WHAT THE TASK ASKS. Restate word for word the lines from the one containing "Click the LOUIS VUITTON logo" through the end of the listing below, with both ends included.

[MATERIAL TO PROCESS — start]

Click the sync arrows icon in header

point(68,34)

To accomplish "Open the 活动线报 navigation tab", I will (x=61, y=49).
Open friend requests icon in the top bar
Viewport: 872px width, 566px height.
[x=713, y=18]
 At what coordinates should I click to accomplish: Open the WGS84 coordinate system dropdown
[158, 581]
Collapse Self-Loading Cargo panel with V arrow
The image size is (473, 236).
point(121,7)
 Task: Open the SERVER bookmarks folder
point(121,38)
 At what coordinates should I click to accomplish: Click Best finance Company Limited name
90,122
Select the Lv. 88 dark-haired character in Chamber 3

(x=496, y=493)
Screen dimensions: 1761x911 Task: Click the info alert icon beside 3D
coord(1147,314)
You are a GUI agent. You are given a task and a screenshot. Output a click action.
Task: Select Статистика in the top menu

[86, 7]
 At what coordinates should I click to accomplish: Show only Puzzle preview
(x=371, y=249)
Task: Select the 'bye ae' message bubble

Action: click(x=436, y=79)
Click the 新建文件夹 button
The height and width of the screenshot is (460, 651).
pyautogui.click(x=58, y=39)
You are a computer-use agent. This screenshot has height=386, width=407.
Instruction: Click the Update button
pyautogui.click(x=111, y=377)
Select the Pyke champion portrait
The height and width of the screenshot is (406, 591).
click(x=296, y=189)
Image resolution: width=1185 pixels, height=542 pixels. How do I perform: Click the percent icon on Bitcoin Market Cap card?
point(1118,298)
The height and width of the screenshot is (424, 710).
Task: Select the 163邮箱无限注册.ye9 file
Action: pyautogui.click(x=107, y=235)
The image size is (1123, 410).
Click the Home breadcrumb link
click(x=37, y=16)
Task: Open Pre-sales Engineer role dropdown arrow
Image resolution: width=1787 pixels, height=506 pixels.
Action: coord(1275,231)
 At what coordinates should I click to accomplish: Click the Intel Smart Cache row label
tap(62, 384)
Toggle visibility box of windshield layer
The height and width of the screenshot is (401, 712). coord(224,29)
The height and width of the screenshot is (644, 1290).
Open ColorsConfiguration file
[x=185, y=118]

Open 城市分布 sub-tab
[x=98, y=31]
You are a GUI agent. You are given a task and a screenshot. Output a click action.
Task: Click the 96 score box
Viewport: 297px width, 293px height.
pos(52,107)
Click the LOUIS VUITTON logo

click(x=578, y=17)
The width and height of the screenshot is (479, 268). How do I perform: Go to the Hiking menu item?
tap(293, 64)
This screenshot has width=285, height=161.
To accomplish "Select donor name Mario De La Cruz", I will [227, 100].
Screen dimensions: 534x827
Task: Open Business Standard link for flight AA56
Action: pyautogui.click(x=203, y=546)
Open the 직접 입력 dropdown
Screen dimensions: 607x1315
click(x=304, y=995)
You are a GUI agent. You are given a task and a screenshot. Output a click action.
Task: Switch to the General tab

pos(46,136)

[MATERIAL TO PROCESS — finish]

RESULT OF THIS TASK.
Click the LOUIS VUITTON logo

click(x=578, y=17)
The width and height of the screenshot is (479, 268). How do I perform: Go to the Hiking menu item?
tap(293, 64)
This screenshot has width=285, height=161.
To accomplish "Select donor name Mario De La Cruz", I will [227, 100].
Screen dimensions: 534x827
Task: Open Business Standard link for flight AA56
Action: pyautogui.click(x=203, y=546)
Open the 직접 입력 dropdown
Screen dimensions: 607x1315
click(x=304, y=995)
You are a GUI agent. You are given a task and a screenshot. Output a click action.
Task: Switch to the General tab

pos(46,136)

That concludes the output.